YOUR ASSIGNMENT: In the entries below, find the line with "Click the npm init vite command text", then set it down exactly along with each line after it to the end, skipping any pictures.

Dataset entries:
#####

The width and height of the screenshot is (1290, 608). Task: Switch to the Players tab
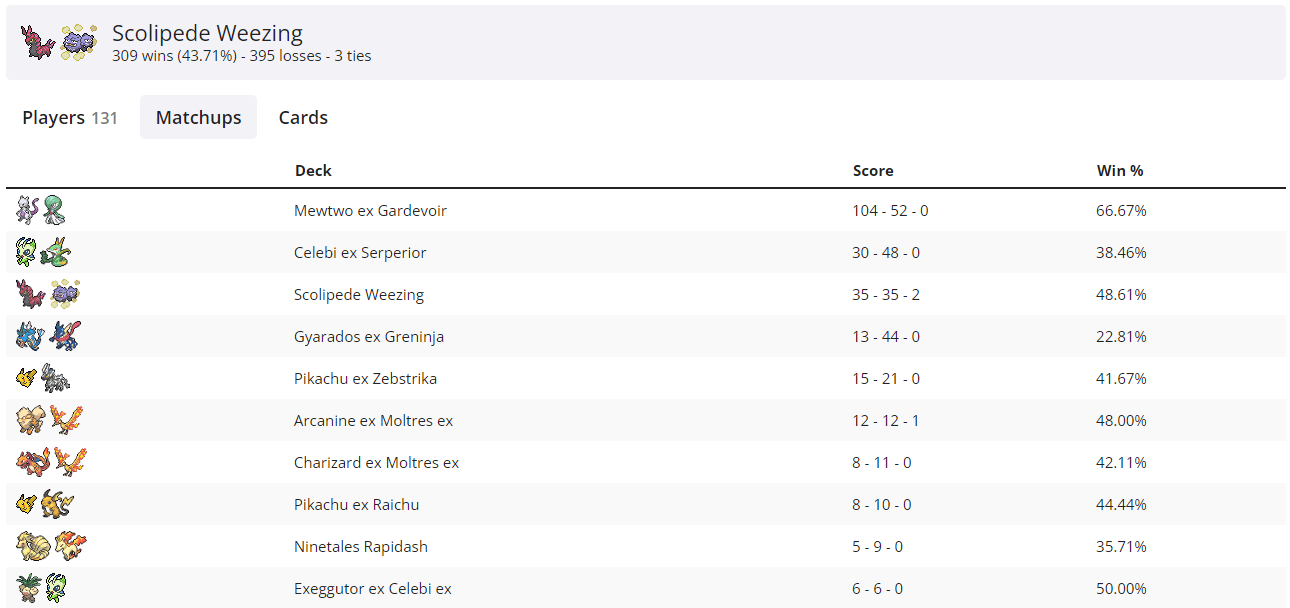tap(70, 118)
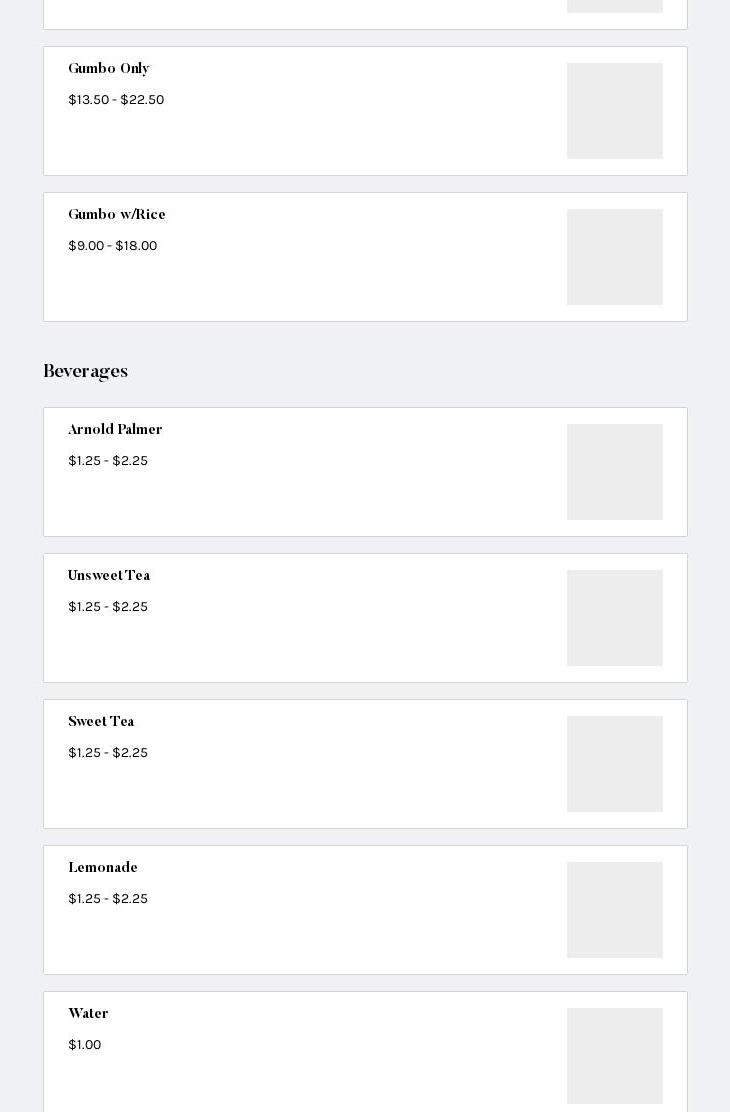Open the Sweet Tea menu item
The image size is (730, 1112).
coord(101,722)
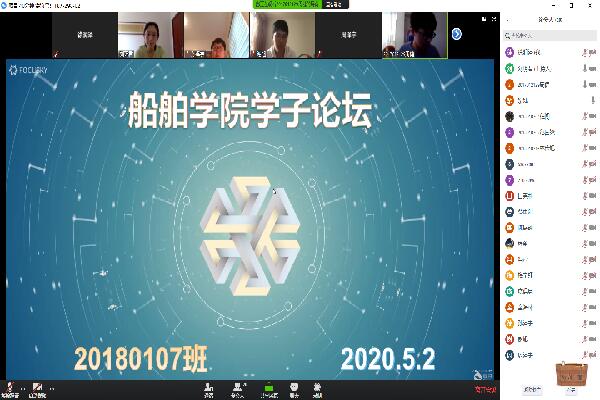Toggle the start video camera button
Viewport: 600px width, 400px height.
coord(37,388)

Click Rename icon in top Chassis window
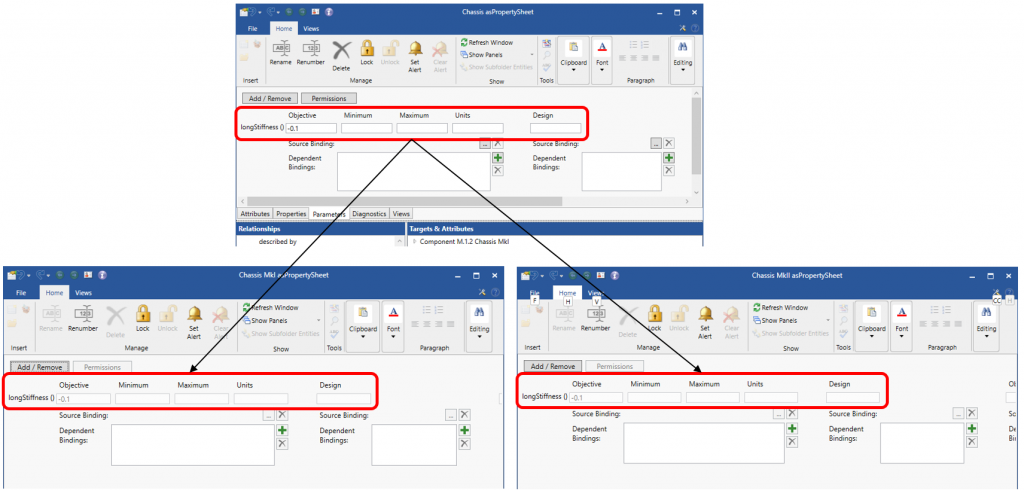(x=281, y=51)
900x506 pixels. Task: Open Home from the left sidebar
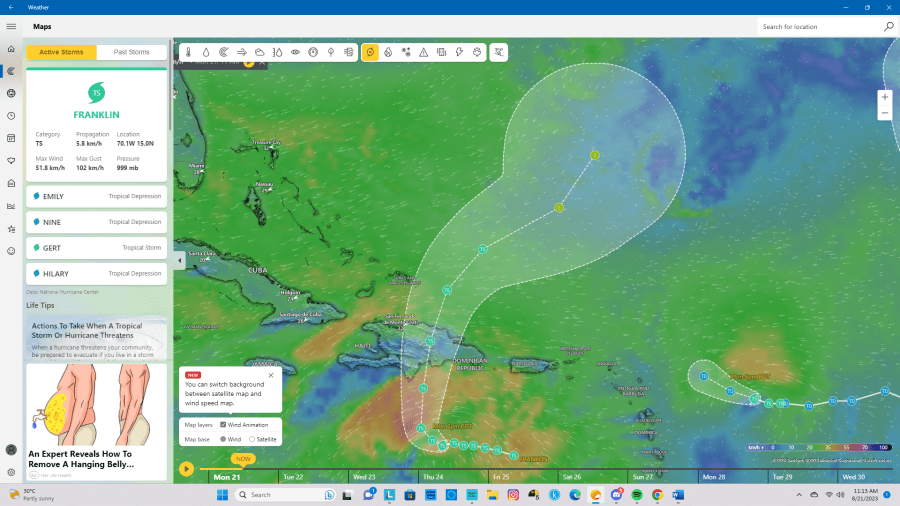tap(11, 49)
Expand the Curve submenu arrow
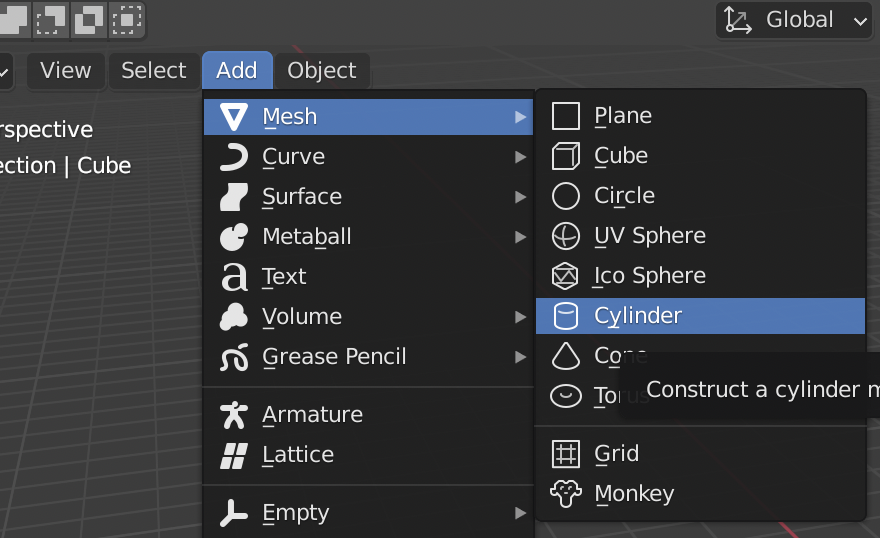880x538 pixels. pyautogui.click(x=520, y=157)
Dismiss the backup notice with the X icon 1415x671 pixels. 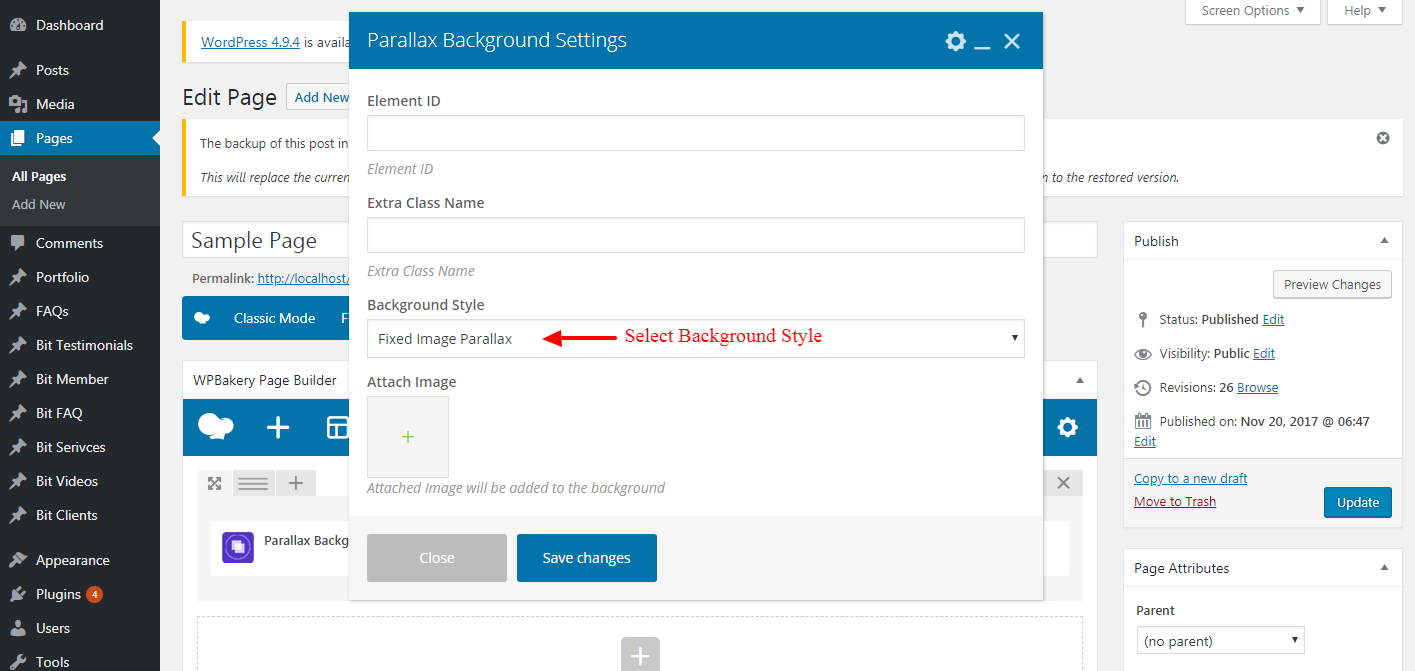click(x=1382, y=138)
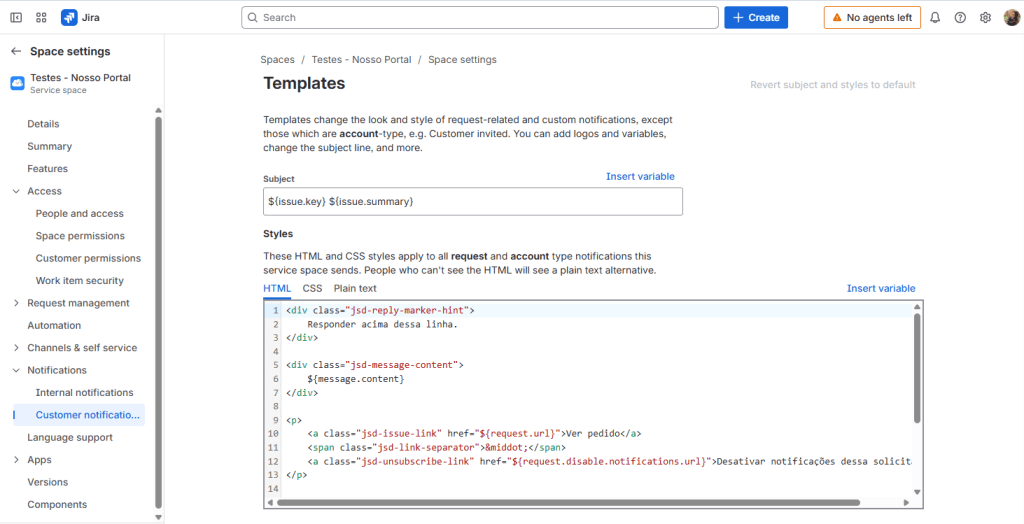
Task: Collapse the sidebar using the top-left panel icon
Action: (x=16, y=17)
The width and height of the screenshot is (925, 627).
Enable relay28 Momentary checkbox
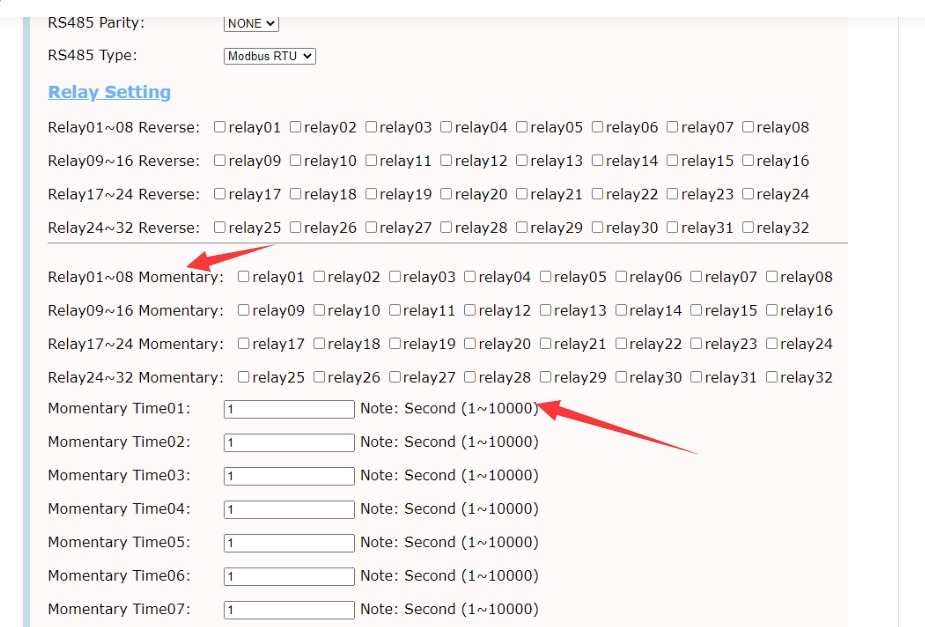click(470, 378)
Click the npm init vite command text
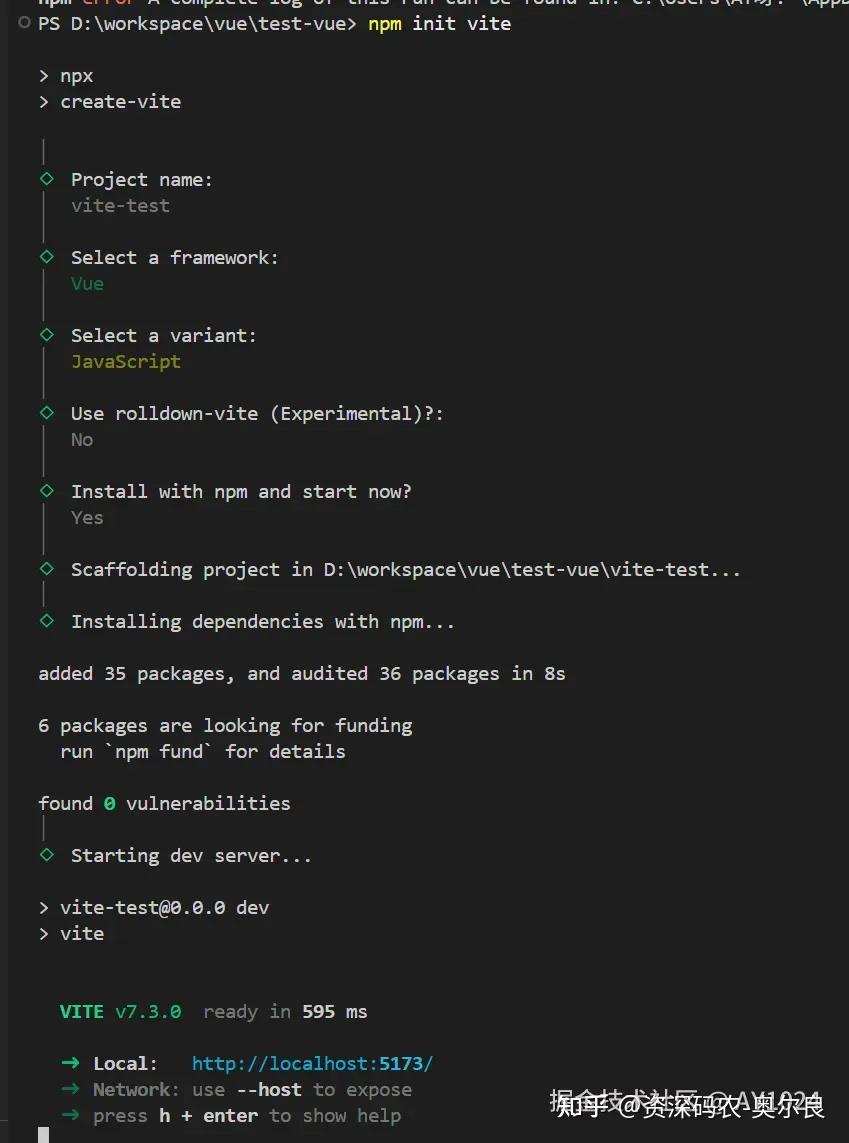The image size is (849, 1143). point(439,23)
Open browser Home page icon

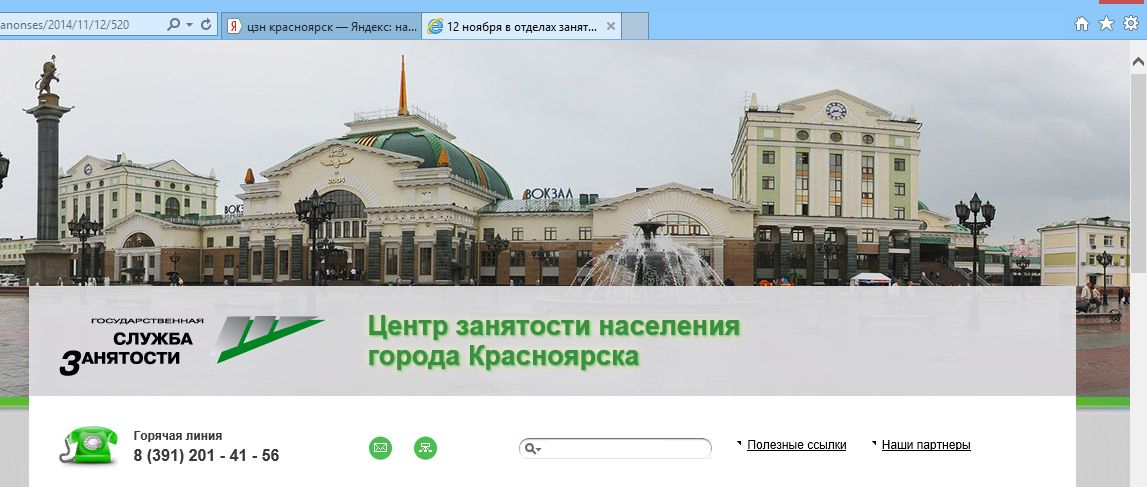tap(1081, 24)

#####

TASK OUTPUT:
Click the npm init vite command text
The image size is (849, 1143). point(439,23)
Open browser Home page icon

tap(1081, 24)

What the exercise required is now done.